When you start learning data science, often your biggest worry is not the algorithms or techniques but getting access to raw data. While there are many high-quality, real-life datasets available on the web for trying out cool machine learning techniques, I’ve found that the same is not true when it comes to learning SQL.
For data science, having a basic familiarity with SQL is almost as important as knowing how to write code in Python or R. But it’s far easier to find toy datasets on Kaggle than it is to access a large enough database with real data (such as name, age, credit card, social security number, address, birthday, etc.) specifically designed or curated for machine learning tasks.
Wouldn’t it be great to have a simple tool or library to generate a large database with multiple tables filled with data of your own choice?
Aside from beginners in data science, even seasoned software testers may find it useful to have a simple tool where, with a few lines of code, they can generate arbitrarily large data sets with random (fake), yet meaningful entries.

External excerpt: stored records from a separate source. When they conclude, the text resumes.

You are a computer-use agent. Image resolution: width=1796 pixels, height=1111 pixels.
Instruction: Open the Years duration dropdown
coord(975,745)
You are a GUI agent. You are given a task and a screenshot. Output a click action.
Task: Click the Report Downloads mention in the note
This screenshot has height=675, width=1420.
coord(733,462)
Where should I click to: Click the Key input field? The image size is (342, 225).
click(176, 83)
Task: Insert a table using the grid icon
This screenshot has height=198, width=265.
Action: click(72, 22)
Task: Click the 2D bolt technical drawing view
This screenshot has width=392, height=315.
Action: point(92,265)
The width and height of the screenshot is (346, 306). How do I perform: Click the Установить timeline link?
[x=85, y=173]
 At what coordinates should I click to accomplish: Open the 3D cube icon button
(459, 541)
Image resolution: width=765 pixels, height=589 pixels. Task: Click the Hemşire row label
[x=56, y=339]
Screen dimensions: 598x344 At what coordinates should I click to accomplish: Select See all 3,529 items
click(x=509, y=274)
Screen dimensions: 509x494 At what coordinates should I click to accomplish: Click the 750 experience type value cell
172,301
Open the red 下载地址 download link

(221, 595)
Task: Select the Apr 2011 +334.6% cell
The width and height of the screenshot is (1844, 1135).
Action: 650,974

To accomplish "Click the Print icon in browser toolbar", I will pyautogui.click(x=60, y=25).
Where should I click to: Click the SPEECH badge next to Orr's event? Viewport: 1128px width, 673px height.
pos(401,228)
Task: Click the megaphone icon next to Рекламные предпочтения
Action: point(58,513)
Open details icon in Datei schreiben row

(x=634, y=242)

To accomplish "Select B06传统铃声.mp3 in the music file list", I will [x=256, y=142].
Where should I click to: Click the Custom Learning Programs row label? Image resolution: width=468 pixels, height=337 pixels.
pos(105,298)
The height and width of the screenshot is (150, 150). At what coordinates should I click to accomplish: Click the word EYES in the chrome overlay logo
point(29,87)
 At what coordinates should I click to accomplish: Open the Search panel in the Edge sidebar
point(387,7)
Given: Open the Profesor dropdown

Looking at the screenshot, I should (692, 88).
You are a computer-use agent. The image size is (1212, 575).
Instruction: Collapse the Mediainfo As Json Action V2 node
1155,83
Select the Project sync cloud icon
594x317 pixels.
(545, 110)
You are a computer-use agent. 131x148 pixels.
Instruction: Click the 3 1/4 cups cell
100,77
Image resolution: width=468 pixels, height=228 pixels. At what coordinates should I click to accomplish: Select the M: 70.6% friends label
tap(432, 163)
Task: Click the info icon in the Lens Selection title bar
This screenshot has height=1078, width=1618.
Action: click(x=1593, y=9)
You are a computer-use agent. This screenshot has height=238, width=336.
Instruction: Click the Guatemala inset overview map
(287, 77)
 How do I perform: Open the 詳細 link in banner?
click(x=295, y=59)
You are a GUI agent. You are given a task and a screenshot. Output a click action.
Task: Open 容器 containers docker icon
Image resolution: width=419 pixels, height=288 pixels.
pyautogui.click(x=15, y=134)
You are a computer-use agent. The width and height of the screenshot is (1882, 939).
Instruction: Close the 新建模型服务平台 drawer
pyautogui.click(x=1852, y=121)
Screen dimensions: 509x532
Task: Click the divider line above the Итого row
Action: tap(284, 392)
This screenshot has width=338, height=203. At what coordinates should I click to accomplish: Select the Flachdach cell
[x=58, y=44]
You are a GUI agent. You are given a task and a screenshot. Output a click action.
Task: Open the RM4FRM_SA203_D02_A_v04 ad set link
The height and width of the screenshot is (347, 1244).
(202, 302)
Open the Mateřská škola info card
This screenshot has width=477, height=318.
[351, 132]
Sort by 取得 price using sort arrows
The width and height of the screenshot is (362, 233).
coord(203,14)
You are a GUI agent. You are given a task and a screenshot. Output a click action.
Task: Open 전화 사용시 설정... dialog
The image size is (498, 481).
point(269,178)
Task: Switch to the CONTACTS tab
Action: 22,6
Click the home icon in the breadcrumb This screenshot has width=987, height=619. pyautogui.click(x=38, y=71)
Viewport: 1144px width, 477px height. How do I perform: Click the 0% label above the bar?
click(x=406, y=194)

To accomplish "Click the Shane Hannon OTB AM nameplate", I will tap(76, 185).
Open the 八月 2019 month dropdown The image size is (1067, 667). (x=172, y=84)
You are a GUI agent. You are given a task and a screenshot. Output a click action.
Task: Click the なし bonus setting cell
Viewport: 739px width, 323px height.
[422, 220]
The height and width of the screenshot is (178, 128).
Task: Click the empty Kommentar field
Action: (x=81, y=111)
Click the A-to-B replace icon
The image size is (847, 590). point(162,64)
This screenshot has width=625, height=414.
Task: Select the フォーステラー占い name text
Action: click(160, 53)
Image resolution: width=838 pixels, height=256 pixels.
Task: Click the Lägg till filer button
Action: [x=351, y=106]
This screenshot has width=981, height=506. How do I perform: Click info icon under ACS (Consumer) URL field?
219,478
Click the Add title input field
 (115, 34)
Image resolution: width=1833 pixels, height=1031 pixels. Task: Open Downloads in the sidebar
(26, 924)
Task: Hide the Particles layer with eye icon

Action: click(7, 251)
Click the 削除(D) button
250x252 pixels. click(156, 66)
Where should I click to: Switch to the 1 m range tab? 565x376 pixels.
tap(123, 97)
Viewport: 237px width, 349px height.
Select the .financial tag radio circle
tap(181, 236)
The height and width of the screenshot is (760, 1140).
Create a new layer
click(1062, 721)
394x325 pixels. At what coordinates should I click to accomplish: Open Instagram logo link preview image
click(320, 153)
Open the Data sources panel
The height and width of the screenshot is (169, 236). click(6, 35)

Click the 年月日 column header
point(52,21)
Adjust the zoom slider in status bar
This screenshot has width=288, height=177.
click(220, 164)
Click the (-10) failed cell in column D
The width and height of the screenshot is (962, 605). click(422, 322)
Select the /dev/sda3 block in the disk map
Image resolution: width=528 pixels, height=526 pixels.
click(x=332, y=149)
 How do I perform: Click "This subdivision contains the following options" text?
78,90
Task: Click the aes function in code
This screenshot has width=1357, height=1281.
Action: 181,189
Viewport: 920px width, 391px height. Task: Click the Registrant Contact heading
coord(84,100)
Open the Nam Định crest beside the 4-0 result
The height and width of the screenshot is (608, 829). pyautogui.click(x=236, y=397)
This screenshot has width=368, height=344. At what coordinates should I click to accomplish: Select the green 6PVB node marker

For this reason, I am glad to introduce a lightweight Python library called pydbgen. In this article, I’ll briefly share some information about the package, and you can learn much more by reading the docs.
What is pydbgen?
Pydbgen is a lightweight, pure-Python library to generate random useful entries (e.g., name, address, credit card number, date, time, company name, job title, license plate number, etc.) and save them in a Pandas dataframe object, as an SQLite table in a database file, or in a Microsoft Excel file.